Que mulher, minha gente. Mais de cinquenta anos dedicados às redações, às pautas, às apurações minuciosas que a tornaram referência absoluta. Começou lá atrás, nos tempos em que máquina de escrever era tecnologia de ponta, e acompanhou toda a transformação digital sem nunca perder a essência.
O jeito único de fazer jornalismo
Quem trabalhou com ela sabe: Vera tinha um método próprio. Chegava cedo, preparava seu café — sempre na mesma caneca de cerâmica — e mergulha nos textos com uma concentração que impressionava. "Ela lia cada vírgula, cada ponto final como se fosse a coisa mais importante do mundo", me contou uma colega de redação, a voz embargada.
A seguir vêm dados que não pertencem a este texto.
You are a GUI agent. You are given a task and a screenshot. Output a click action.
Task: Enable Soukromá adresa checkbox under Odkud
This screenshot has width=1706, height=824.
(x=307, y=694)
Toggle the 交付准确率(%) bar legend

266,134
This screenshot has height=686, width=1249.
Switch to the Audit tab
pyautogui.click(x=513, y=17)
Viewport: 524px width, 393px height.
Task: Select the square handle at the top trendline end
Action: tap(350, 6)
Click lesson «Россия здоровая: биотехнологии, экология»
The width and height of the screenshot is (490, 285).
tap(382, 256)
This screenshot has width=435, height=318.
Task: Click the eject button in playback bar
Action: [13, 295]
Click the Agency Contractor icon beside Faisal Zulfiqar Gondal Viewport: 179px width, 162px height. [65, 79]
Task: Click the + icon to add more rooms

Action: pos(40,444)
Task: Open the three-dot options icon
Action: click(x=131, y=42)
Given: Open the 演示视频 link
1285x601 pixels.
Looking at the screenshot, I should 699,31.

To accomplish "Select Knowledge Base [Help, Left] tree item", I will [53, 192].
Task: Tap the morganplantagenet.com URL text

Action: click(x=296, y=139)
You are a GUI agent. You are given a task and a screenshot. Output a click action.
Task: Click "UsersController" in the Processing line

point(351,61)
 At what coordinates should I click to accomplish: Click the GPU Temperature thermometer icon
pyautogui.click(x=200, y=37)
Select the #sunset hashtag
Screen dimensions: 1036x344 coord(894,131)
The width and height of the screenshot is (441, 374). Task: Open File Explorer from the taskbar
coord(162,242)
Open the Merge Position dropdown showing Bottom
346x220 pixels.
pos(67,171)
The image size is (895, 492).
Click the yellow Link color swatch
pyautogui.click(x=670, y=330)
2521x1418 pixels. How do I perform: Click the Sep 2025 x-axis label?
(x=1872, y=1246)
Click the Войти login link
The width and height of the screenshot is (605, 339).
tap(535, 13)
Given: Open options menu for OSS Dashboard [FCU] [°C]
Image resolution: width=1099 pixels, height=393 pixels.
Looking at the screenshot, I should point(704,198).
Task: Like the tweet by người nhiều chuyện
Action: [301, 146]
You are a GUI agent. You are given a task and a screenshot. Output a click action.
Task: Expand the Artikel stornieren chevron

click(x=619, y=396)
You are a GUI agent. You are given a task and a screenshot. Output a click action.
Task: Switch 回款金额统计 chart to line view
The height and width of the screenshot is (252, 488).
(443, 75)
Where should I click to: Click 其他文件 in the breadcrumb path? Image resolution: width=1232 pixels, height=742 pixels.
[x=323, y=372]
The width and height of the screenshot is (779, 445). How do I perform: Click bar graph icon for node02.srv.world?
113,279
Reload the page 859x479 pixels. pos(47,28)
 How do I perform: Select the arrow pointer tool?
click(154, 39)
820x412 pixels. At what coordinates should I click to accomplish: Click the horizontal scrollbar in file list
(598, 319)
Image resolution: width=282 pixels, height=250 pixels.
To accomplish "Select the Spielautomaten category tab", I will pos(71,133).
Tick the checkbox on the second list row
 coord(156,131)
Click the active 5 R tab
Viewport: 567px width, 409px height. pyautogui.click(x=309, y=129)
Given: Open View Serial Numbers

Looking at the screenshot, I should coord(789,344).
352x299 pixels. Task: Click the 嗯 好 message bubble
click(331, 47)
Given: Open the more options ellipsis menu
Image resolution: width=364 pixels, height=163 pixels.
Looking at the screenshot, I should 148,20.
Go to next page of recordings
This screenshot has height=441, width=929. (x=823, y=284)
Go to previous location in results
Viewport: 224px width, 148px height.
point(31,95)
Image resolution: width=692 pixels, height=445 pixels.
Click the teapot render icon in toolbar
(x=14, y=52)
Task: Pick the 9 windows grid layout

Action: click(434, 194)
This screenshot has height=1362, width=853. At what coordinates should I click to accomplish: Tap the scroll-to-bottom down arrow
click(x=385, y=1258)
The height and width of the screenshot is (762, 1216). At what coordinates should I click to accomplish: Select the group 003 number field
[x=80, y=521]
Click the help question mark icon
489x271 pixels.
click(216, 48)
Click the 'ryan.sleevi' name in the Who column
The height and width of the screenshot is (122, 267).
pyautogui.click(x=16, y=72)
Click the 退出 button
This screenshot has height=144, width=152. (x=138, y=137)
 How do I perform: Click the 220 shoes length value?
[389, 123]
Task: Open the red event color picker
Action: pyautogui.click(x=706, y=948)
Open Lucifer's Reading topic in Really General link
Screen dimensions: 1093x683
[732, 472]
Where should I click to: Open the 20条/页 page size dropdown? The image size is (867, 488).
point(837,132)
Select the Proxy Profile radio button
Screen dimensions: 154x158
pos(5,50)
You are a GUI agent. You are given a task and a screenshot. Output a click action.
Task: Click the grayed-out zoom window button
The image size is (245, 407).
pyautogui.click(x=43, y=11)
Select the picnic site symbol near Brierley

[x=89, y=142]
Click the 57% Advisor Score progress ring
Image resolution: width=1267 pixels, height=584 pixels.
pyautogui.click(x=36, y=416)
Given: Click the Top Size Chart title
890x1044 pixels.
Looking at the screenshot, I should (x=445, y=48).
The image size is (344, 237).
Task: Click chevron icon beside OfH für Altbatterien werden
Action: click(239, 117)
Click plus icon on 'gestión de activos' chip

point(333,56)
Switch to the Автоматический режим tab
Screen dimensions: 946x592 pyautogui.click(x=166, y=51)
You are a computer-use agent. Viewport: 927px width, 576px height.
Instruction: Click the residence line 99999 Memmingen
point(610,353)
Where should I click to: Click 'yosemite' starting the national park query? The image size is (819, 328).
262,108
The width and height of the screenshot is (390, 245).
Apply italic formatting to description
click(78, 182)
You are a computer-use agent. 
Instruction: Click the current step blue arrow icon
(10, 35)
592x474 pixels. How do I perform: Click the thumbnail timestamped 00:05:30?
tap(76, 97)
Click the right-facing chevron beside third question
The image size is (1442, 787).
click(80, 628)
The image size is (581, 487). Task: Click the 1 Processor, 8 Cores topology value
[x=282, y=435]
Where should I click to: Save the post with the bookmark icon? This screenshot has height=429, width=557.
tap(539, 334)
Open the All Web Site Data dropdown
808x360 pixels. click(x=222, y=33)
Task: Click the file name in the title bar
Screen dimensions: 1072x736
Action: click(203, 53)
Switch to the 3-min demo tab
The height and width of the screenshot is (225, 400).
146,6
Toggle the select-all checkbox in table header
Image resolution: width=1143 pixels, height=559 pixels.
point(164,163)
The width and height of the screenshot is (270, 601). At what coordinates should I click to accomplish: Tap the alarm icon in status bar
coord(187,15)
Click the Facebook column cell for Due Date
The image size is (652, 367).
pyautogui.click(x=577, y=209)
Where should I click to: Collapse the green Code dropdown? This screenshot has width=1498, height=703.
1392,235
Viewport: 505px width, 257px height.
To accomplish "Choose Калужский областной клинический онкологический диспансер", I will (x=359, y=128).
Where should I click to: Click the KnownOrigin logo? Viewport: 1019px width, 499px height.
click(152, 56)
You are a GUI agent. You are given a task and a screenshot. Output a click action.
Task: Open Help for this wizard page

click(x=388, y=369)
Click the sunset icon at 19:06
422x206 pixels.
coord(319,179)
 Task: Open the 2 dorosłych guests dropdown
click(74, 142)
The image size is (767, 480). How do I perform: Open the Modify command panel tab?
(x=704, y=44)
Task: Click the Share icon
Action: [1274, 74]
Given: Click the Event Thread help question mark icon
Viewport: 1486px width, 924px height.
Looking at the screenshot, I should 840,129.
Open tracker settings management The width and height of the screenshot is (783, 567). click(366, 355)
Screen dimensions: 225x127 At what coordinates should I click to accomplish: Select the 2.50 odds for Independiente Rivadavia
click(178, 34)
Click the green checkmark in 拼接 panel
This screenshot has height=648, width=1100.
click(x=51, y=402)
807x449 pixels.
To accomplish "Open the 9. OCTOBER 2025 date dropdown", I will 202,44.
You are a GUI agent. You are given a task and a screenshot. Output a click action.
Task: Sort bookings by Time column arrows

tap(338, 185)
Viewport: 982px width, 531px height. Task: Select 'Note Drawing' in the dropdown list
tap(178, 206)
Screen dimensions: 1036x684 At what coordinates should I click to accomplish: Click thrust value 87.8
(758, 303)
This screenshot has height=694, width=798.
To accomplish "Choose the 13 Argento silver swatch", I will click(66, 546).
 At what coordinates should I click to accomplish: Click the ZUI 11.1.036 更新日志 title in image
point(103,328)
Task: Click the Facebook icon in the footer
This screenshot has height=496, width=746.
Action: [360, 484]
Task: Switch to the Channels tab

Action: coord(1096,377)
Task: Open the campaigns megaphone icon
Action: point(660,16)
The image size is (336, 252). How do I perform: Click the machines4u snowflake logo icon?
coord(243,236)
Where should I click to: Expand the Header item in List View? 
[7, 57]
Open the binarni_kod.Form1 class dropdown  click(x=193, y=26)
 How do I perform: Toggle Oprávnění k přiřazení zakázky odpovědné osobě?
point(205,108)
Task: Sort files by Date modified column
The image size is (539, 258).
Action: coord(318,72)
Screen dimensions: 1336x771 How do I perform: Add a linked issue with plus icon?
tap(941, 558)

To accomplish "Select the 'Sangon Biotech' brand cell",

E não era só trabalho, não. Vera tinha aquela rara combinação de rigor profissional e humanidade genuína. Lembro-me de vê-la, já numa fase mais madura da carreira, orientando os mais jovens com uma paciência de santa. "O jornalismo é sobre pessoas", repetia sempre. "Antes de ser notícia, é vida."
O legado que fica
Ah, o que essa mulher não viu passar pelas redações por onde andou! De coberturas políticas turbulentas a transformações sociais profundas, ela registrou meio século da história do Brasil com uma precisão cirúrgica. E o mais incrível? Manteve até o fim aquela curiosidade juvenil que caracteriza os grandes repórteres.
O velório aconteceu num silêncio respeitoso, com colegas de várias gerações vindo prestar suas homenagens. Vi rostos conhecidos — alguns já com cabelos brancos, outros que ela mesma ajudou a formar — todos unidos pelo mesmo sentimento de perda.
Fica a saudade, é claro. Mas fica principalmente o exemplo. Vera Ferreira mostrou que é possível fazer jornalismo com ética, com paixão e, principalmente, com alma. E num mundo cada vez mais acelerado e superficial, esse talvez seja seu maior legado.
Descanse em paz, Vera. O jornalismo brasileiro está mais pobre hoje.